視界の端から伺える、彼らの常に思いを馳せ、清明は苦虫をかみ潰そうとして飲み込んだ。僅かでも躊躇している時間はない。
もう後ろはないのだから。
「この神と呼ばれる精神体には、世界を管理するための莫大な力の代わりに、枷があった。それは、人々の信仰心無くしては、存在できないということじゃ。逆にいうと、人々の信仰心があれば、ワシのように人でも神になれる。逆に人々からの祈りが無くなると、その神は力を無くし、要らないと判断され、消されるのだ」
「消されるって、誰に」
神をも凌駕する存在。まさか、そんなモノがいるのだろうか。
好奇心が滲むどころか、滝のように漏れだしているシシツキは清明の一言一句を逃さないといわんばかりに、身を乗り出した。
「さぁ。わからぬ」
「分からない?」
「そうだ。我々はその存在を、わかりやすく父上と呼んておるだけだ。男なのか女なのか、人型なのかそうでないのか、言葉を話すのか話さないのか。何もわかっておらん。分かるのは、宇宙を統べ、空に浮かぶ星々と我々神を創り出し、力を与えた存在であるということだけじゃな」
そういうモノがいるという認識でよいといわれて、堂々巡りが起こりそうだったシシツキは、頭のスイッチを切り替えた。
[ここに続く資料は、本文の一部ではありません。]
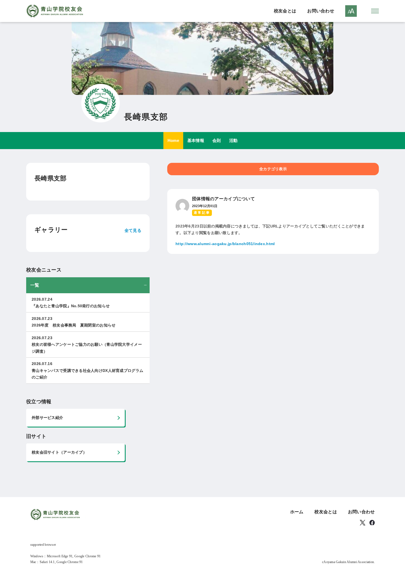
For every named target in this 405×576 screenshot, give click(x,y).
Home (173, 140)
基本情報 (195, 140)
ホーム (297, 511)
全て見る (133, 230)
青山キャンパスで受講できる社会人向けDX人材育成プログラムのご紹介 (87, 370)
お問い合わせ (320, 11)
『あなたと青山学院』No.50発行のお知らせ (71, 302)
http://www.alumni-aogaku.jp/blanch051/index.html (225, 244)
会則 (216, 140)
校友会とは (285, 11)
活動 (233, 140)
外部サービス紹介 (47, 417)
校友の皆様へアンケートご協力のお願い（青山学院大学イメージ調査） (87, 344)
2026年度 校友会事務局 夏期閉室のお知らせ (73, 322)
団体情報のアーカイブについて (223, 198)
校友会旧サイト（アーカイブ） (59, 452)
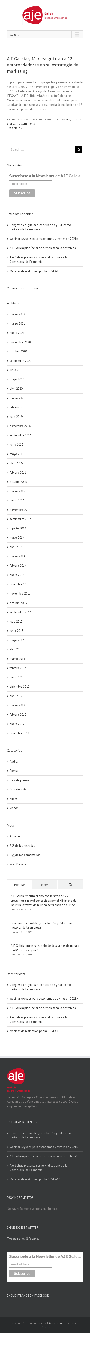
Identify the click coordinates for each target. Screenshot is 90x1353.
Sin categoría (18, 789)
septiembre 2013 (20, 612)
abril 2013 (16, 649)
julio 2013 (16, 622)
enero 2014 (17, 575)
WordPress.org (19, 864)
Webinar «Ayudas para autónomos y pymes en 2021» (44, 239)
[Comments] (70, 884)
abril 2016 (16, 463)
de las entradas (22, 846)
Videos (14, 808)
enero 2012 (17, 724)
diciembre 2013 (20, 584)
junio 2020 (16, 370)
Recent (45, 885)
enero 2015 (17, 500)
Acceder (15, 836)
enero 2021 (17, 333)
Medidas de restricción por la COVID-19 (35, 271)
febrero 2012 (18, 715)
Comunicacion (20, 119)
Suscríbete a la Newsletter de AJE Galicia (45, 176)
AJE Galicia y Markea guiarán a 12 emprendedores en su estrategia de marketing (42, 65)
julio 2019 (16, 417)
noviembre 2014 (20, 510)
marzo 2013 (17, 659)
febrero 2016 (18, 473)
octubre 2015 (18, 482)
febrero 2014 (18, 566)
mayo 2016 (17, 454)
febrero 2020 (18, 407)
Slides (14, 799)
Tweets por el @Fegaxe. (23, 1239)
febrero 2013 (18, 668)
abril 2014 (16, 547)
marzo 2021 (17, 324)
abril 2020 (16, 389)
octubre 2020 (18, 351)
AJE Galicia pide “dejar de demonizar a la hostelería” (43, 248)
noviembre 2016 (20, 426)
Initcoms (45, 1327)
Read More (13, 127)
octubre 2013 (18, 603)
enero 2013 (17, 677)
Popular (19, 885)
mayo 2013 (17, 640)
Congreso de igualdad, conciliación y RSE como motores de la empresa (40, 1135)
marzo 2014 (17, 556)
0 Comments (27, 123)
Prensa (65, 119)
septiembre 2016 (20, 435)
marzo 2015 (17, 491)
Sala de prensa (19, 780)
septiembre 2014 (20, 519)
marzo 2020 (17, 398)
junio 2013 (16, 631)
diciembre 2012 (20, 687)
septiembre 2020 (20, 361)
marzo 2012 (17, 705)
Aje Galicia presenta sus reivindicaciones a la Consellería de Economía (39, 1168)
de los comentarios (25, 855)
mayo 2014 (17, 538)
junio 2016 (16, 444)
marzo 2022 (17, 314)
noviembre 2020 (20, 342)
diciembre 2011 (20, 733)
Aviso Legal (55, 1323)
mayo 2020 (17, 379)
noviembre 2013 (20, 593)
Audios (14, 762)
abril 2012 (16, 696)
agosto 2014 (18, 528)
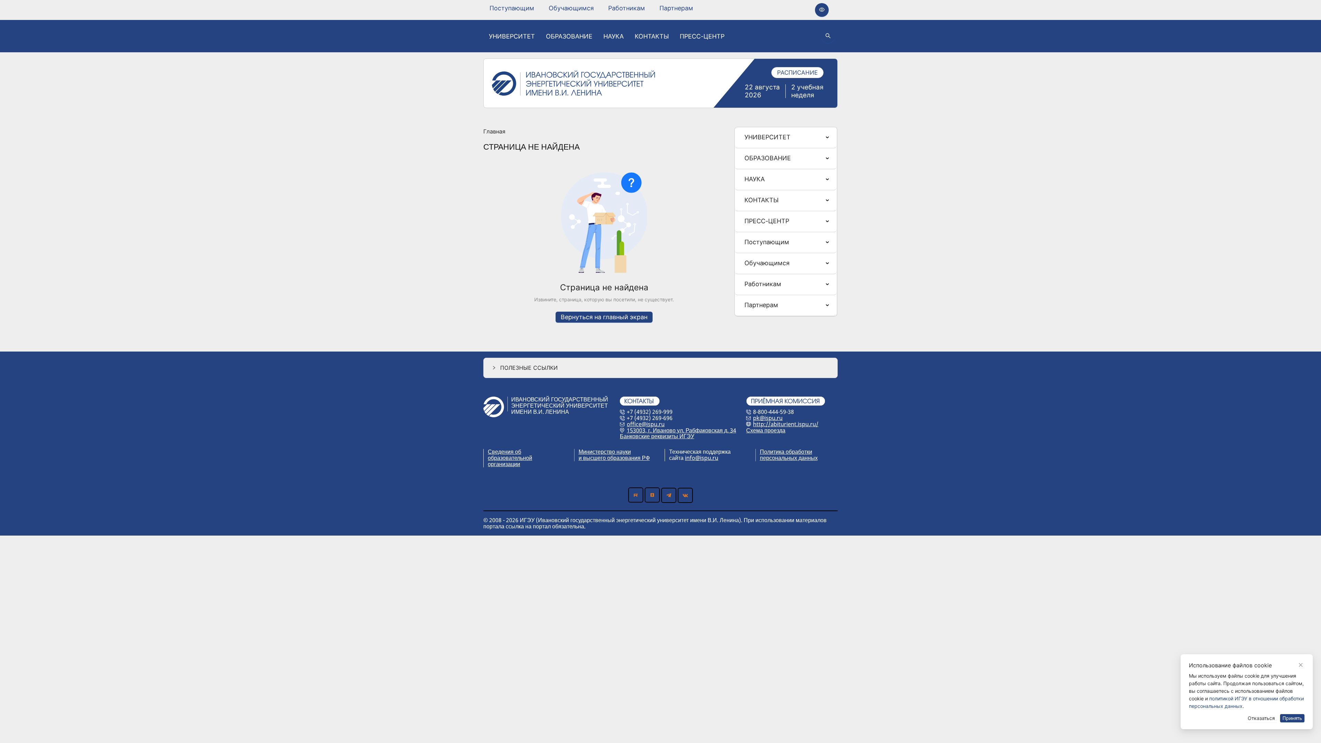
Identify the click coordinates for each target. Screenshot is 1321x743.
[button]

分からないものは、今ここで考えても、結局分からないことなのだ。仕方がない。
それなら、別の質問を投げかけよう。清明は知っていることは全てを教えてくれるつもりだ。言葉の端々から、その意思が感じられた。
ならば自分は、聞きたいこと、聞くべきことを、自分のペースで聞き出すのみ。
「女神がバカってどういうこと」
まあ、シシツキの場合は、好奇心に身を任せるだけなのだが。